-- EXERCISE DESCRIPTION --
Given the listing below, write out exactly the lines starting with the line that has "Click the yellow search box on KIOSK" and going on through the line that has "Open the Informes", both kept.

-=-=-=-=-

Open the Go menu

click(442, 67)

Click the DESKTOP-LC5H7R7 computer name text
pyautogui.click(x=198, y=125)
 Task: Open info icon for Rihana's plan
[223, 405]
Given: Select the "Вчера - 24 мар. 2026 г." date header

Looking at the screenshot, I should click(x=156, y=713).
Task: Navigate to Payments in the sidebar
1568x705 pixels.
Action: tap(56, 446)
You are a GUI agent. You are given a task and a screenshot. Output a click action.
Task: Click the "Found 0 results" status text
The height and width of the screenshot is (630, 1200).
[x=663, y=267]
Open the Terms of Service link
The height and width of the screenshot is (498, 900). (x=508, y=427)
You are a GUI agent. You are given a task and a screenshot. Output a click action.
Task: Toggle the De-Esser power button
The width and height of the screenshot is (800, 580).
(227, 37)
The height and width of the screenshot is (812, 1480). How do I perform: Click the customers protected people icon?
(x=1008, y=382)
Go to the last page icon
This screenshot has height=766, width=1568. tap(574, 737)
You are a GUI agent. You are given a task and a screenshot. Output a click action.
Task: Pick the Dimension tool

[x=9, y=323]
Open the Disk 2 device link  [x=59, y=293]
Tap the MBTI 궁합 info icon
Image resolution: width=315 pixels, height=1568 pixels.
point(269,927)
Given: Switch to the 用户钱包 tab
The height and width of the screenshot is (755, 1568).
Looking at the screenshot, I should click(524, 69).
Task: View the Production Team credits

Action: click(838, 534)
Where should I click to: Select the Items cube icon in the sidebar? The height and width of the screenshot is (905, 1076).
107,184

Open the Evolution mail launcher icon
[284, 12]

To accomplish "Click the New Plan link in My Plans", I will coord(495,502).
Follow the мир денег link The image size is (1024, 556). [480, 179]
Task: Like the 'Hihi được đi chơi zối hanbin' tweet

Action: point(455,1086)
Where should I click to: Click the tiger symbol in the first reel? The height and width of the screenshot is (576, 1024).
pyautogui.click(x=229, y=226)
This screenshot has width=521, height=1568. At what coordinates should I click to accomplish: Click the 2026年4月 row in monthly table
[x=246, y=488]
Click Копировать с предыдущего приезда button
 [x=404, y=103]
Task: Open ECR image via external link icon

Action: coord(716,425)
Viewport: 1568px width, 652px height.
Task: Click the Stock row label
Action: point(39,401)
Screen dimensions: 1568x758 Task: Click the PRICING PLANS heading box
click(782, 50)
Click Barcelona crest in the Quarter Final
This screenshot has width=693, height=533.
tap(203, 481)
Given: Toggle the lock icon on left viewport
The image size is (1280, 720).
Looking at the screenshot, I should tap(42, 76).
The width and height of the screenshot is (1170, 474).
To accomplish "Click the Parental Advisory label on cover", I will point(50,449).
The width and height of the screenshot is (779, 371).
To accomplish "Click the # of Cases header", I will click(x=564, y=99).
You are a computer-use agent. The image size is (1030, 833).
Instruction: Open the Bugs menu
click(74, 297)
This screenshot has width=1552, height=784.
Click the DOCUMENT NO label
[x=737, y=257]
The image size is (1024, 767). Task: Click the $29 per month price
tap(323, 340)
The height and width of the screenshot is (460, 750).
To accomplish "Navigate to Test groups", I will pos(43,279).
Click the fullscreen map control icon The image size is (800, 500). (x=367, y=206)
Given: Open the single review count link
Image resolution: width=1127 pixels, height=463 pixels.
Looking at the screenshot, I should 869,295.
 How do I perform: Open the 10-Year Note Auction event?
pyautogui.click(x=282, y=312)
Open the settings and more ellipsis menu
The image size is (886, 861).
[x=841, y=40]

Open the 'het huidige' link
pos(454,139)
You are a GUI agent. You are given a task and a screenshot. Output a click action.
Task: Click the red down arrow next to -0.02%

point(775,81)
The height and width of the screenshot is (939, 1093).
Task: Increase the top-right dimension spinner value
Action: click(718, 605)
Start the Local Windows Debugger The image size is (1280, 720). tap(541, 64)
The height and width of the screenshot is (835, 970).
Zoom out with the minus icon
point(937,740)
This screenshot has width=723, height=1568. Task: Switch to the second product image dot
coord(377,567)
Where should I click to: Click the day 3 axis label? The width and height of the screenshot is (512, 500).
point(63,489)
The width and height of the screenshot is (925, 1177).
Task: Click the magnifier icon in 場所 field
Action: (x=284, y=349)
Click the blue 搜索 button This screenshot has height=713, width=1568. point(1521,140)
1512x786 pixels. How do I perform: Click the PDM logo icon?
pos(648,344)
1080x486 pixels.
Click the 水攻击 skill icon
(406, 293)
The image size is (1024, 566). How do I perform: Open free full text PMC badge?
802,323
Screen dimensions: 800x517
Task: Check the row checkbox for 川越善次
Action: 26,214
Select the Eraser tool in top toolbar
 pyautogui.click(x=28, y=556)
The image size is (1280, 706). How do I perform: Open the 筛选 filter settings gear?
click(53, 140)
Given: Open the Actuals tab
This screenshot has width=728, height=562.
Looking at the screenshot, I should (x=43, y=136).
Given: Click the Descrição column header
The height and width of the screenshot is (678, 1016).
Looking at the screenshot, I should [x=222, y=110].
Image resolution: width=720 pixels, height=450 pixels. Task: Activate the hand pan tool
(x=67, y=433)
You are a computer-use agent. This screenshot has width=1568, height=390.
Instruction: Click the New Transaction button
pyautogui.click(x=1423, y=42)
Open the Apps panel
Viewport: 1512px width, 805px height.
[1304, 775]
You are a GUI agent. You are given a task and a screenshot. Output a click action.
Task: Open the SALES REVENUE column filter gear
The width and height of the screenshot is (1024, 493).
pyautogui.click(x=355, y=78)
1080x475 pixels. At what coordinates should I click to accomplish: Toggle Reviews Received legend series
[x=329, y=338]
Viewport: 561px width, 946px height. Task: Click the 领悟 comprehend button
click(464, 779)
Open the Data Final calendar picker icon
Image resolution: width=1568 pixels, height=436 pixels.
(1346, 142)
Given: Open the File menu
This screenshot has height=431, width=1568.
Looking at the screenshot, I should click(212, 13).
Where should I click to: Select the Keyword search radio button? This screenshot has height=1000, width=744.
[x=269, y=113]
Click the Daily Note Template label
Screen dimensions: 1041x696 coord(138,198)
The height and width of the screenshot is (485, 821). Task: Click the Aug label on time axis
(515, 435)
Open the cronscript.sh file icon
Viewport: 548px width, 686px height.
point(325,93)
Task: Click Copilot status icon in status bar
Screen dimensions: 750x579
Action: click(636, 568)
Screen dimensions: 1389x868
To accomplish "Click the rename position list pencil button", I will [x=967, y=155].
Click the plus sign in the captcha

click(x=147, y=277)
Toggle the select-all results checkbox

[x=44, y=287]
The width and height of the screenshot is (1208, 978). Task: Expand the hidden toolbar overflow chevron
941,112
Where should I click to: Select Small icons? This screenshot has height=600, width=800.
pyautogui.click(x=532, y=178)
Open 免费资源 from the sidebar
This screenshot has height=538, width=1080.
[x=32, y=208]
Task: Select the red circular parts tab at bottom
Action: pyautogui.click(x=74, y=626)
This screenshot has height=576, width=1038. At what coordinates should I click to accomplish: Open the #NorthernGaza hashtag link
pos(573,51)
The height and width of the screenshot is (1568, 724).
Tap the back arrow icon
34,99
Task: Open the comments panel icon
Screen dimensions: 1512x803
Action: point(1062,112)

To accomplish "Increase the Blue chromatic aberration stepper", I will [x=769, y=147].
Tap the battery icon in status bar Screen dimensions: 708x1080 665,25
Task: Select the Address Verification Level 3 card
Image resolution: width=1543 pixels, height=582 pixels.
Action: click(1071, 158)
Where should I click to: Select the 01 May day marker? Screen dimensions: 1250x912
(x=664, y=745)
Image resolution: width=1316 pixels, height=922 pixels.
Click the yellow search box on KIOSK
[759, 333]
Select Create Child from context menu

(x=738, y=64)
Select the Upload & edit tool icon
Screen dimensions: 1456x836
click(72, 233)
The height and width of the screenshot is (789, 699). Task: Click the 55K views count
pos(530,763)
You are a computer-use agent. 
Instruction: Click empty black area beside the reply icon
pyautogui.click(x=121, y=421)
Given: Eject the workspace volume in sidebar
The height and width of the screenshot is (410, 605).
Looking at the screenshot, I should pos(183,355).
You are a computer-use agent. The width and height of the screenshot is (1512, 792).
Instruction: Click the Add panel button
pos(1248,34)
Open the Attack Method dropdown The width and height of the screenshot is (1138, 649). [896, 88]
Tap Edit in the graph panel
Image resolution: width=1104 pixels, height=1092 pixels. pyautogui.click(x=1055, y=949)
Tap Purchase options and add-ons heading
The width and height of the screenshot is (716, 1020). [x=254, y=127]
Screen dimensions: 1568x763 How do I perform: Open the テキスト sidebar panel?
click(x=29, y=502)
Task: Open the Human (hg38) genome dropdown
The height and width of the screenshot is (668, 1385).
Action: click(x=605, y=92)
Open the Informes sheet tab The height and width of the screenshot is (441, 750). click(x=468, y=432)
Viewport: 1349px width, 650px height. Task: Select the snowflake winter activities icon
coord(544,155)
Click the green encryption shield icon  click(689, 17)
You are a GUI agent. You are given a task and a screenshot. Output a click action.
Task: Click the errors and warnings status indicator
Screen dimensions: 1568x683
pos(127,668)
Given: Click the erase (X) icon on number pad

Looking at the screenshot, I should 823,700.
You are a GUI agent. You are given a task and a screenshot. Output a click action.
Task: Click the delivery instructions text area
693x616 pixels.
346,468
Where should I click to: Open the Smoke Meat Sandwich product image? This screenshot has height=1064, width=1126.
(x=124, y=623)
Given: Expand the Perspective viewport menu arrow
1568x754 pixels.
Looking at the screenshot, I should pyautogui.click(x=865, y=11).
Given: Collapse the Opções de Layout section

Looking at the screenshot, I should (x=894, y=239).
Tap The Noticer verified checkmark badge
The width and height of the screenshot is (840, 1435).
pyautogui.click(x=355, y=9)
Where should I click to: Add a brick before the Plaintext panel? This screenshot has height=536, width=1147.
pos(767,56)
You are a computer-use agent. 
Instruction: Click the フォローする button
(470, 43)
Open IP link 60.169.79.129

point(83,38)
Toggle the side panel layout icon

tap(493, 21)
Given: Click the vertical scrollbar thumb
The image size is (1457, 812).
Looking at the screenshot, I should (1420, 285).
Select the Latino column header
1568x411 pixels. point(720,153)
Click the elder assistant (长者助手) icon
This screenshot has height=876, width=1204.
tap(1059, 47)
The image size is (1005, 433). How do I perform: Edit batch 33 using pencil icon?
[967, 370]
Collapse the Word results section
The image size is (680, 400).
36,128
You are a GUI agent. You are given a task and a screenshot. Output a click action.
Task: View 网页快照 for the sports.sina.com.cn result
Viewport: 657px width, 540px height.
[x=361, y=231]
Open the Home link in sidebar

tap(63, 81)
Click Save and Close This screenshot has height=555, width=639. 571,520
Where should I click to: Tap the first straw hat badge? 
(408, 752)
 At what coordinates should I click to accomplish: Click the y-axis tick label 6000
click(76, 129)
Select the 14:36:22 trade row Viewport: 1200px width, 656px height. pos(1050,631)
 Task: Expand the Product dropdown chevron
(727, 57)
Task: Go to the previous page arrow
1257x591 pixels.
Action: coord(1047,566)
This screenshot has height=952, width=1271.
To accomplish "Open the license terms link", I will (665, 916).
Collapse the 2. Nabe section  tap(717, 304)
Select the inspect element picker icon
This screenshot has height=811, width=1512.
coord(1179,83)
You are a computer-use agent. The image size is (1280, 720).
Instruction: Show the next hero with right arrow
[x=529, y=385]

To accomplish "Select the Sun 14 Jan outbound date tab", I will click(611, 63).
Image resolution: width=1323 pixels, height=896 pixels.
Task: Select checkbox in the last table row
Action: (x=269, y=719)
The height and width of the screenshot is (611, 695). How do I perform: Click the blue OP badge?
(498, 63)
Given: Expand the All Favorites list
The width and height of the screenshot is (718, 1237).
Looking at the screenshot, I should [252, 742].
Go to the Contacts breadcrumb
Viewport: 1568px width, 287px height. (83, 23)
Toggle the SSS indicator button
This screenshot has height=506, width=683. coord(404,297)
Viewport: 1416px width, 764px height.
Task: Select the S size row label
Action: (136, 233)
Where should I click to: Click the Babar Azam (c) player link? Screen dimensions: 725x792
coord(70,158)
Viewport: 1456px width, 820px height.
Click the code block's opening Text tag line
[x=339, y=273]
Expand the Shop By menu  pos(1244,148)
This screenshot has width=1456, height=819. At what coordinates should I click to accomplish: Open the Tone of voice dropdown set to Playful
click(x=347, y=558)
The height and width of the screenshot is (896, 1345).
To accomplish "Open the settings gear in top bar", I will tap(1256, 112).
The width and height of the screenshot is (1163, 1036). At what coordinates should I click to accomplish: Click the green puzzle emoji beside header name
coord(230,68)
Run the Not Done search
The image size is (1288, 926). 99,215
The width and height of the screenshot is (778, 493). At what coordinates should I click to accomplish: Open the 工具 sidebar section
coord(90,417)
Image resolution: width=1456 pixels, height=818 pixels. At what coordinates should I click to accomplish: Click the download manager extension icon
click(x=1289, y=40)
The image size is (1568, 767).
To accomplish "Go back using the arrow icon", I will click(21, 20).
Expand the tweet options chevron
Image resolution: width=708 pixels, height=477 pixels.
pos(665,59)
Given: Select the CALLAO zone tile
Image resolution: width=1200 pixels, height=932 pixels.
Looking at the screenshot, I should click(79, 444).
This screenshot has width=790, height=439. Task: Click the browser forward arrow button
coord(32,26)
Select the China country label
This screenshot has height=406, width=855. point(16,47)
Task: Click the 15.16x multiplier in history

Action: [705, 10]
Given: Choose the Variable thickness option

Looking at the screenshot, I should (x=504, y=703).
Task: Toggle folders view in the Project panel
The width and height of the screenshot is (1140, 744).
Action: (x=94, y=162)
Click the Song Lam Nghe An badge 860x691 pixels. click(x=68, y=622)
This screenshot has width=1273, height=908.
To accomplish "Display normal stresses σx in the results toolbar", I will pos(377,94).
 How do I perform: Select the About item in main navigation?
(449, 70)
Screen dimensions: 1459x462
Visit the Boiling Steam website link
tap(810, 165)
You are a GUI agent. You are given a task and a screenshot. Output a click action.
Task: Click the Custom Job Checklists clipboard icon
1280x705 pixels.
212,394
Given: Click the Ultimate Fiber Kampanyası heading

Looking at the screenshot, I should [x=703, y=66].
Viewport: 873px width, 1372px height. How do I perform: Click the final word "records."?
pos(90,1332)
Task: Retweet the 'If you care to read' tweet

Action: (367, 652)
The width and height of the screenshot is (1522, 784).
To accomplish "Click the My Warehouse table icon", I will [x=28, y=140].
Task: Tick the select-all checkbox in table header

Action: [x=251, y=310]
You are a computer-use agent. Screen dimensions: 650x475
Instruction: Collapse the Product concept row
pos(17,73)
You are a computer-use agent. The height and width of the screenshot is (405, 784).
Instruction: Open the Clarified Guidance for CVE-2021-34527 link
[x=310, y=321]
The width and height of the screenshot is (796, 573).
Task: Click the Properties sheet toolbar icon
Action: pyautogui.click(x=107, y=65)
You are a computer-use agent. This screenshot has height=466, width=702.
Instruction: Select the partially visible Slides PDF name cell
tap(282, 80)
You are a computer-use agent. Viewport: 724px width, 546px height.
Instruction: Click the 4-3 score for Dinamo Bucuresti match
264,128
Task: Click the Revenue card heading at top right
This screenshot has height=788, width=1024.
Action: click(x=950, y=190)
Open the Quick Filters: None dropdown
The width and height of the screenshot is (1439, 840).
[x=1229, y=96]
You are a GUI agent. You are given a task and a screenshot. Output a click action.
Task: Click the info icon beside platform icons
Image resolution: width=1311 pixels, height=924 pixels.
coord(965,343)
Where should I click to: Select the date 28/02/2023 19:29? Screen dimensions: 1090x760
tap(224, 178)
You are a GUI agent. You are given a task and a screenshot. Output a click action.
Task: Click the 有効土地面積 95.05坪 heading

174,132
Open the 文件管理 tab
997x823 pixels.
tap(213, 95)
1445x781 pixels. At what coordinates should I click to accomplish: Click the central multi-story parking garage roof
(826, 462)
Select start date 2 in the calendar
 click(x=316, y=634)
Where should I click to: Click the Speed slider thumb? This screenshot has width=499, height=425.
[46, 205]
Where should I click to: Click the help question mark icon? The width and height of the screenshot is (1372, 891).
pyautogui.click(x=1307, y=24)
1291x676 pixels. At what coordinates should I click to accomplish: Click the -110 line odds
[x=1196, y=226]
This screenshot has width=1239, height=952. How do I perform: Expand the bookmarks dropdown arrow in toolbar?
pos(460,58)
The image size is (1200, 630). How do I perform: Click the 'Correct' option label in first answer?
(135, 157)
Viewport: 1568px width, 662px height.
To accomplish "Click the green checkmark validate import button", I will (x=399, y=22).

-=-=-=-=-

-- RESPONSE --
Click the yellow search box on KIOSK
[759, 333]
Select Create Child from context menu

(x=738, y=64)
Select the Upload & edit tool icon
Screen dimensions: 1456x836
click(72, 233)
The height and width of the screenshot is (789, 699). Task: Click the 55K views count
pos(530,763)
You are a computer-use agent. 
Instruction: Click empty black area beside the reply icon
pyautogui.click(x=121, y=421)
Given: Eject the workspace volume in sidebar
The height and width of the screenshot is (410, 605).
Looking at the screenshot, I should pos(183,355).
You are a computer-use agent. The width and height of the screenshot is (1512, 792).
Instruction: Click the Add panel button
pos(1248,34)
Open the Attack Method dropdown The width and height of the screenshot is (1138, 649). [896, 88]
Tap Edit in the graph panel
Image resolution: width=1104 pixels, height=1092 pixels. pyautogui.click(x=1055, y=949)
Tap Purchase options and add-ons heading
The width and height of the screenshot is (716, 1020). [x=254, y=127]
Screen dimensions: 1568x763 How do I perform: Open the テキスト sidebar panel?
click(x=29, y=502)
Task: Open the Human (hg38) genome dropdown
The height and width of the screenshot is (668, 1385).
Action: click(x=605, y=92)
Open the Informes sheet tab The height and width of the screenshot is (441, 750). click(x=468, y=432)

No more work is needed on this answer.